Trump has allocated billions of dollars in his budget proposals to combatting the opioid crisis, which claimed nearly 48,000 American lives in 2017. The White House said the Trumps will each speak “about their fight to end the opioid crisis.” 

The president is not scheduled to hold any fundraisers or other events while he’s in Atlanta, but he’s set to be greeted by Gov. Brian Kemp and other Republican allies. Trump carried Georgia by 5 percentage points in 2016, but Democrats hope to flip the state for the first time since 1992.

White House counselor Kellyanne Conway said the president views the summit as a “progress report” on his administration’s battle against opioid addiction, with a chance to amplify his initiatives and preview what lies ahead. 

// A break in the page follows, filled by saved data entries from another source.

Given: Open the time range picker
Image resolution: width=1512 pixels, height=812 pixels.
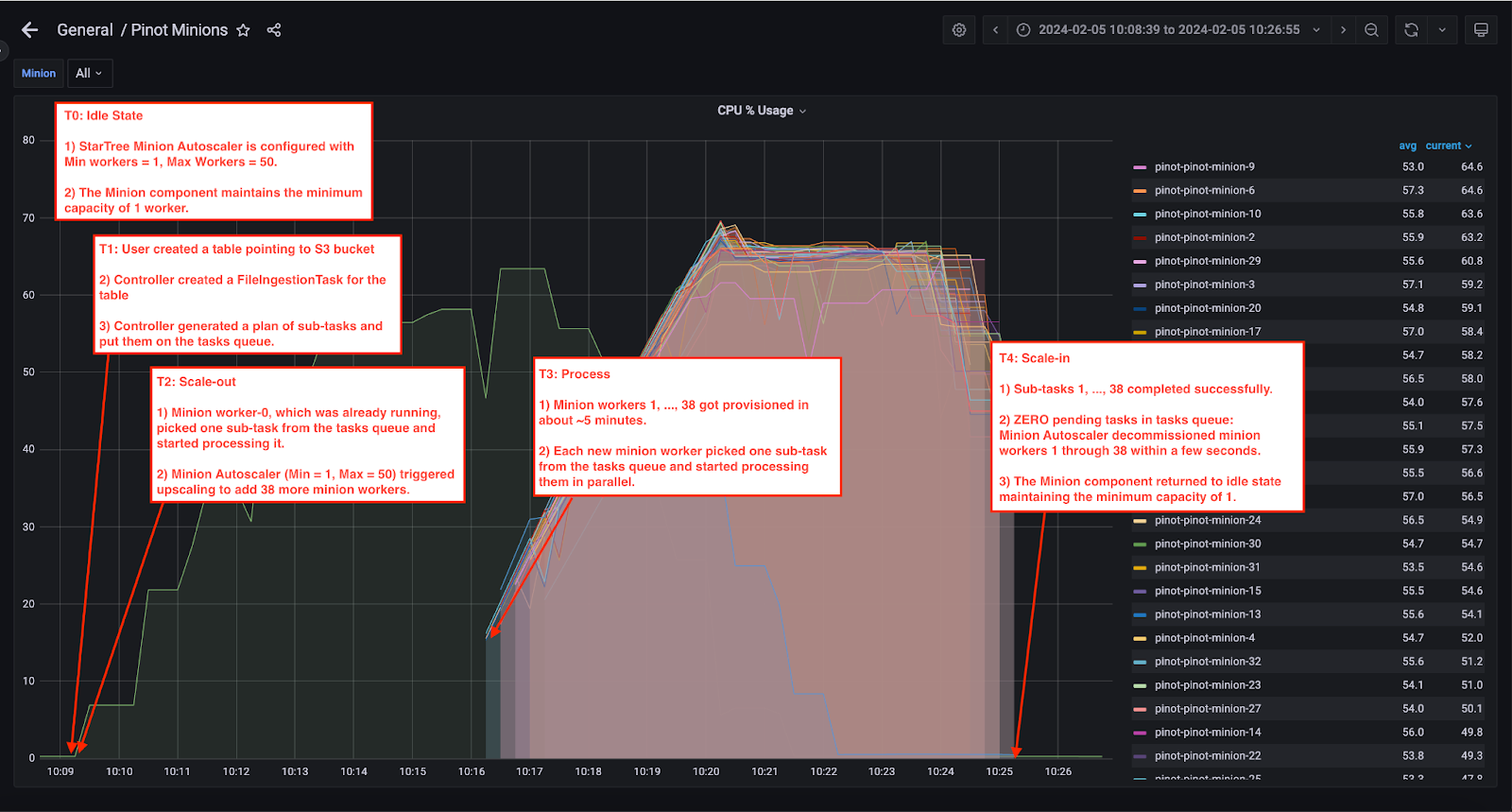Looking at the screenshot, I should coord(1168,30).
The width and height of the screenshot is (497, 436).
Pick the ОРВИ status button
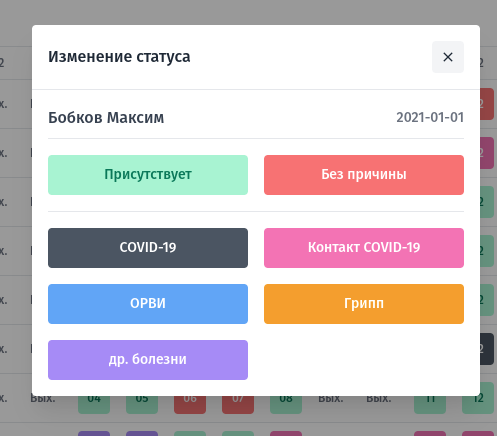(x=148, y=304)
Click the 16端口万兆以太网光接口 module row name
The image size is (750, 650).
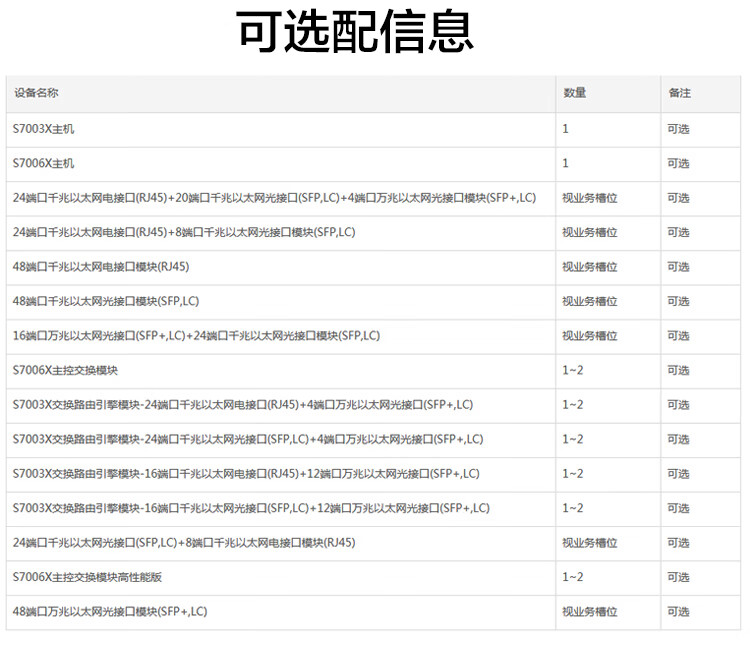196,336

She said Trump will tout the $2 billion in grants for states to address prescription drug abuse, which she calls an “indiscriminate crisis,” and push for the full implementation of the federal opioid package that passed with bipartisan support last year. He will also highlight criminal justice measures he signed into law that include funding for addiction treatment for federal inmates. The president is set to say that four months after the initiative was enacted, about 16,000 inmates are participating in new drug treatment programs. 

One of the next challenges is to expand awareness to the medical community about the dangers of over-prescribing, she said. She added the administration is encouraging the pharmaceutical industry to develop non-addictive opioids. 

“We want to break the culture of silence. That tiny little bottle contains legally prescribed medicine, it has a local doctor and pharmacy, and it was meant to help someone,” she said. “That education has to be in our schools, but it also has to go to the prescribers.” 

Asked about what the administration would do to support more medication-assisted treatment, Conway said healthcare officials have granted waivers that give states new flexibility to use Medicaid funds for residential treatment facilities. She also said the administration will push a standalone measure to increase penalties on drug traffickers bringing dangerous substances, like fentanyl, into the U.S. 

“A standalone bill to increase penalties will have broad bipartisan support,” she predicted. “We’ve shown what we can do in a bipartisan fashion.”

Georgia Attorney General Chris Carr said Trump’s visit to Atlanta presents a “great opportunity to enhance our partnership.”

“The better we can communicate on where the issues are, the more effective we can be,” Carr said. “We need to ask what we can do to address the crisis, how to leverage our resources and fill the gaps.

Lt. Gov. Geoff Duncan called the opioid crisis “an epidemic.”

“We need all the air support we can get from federal authorities,” he said. “But we need to continue to strengthen this partnership. So much of this opioid abuse sneaks up on communities.”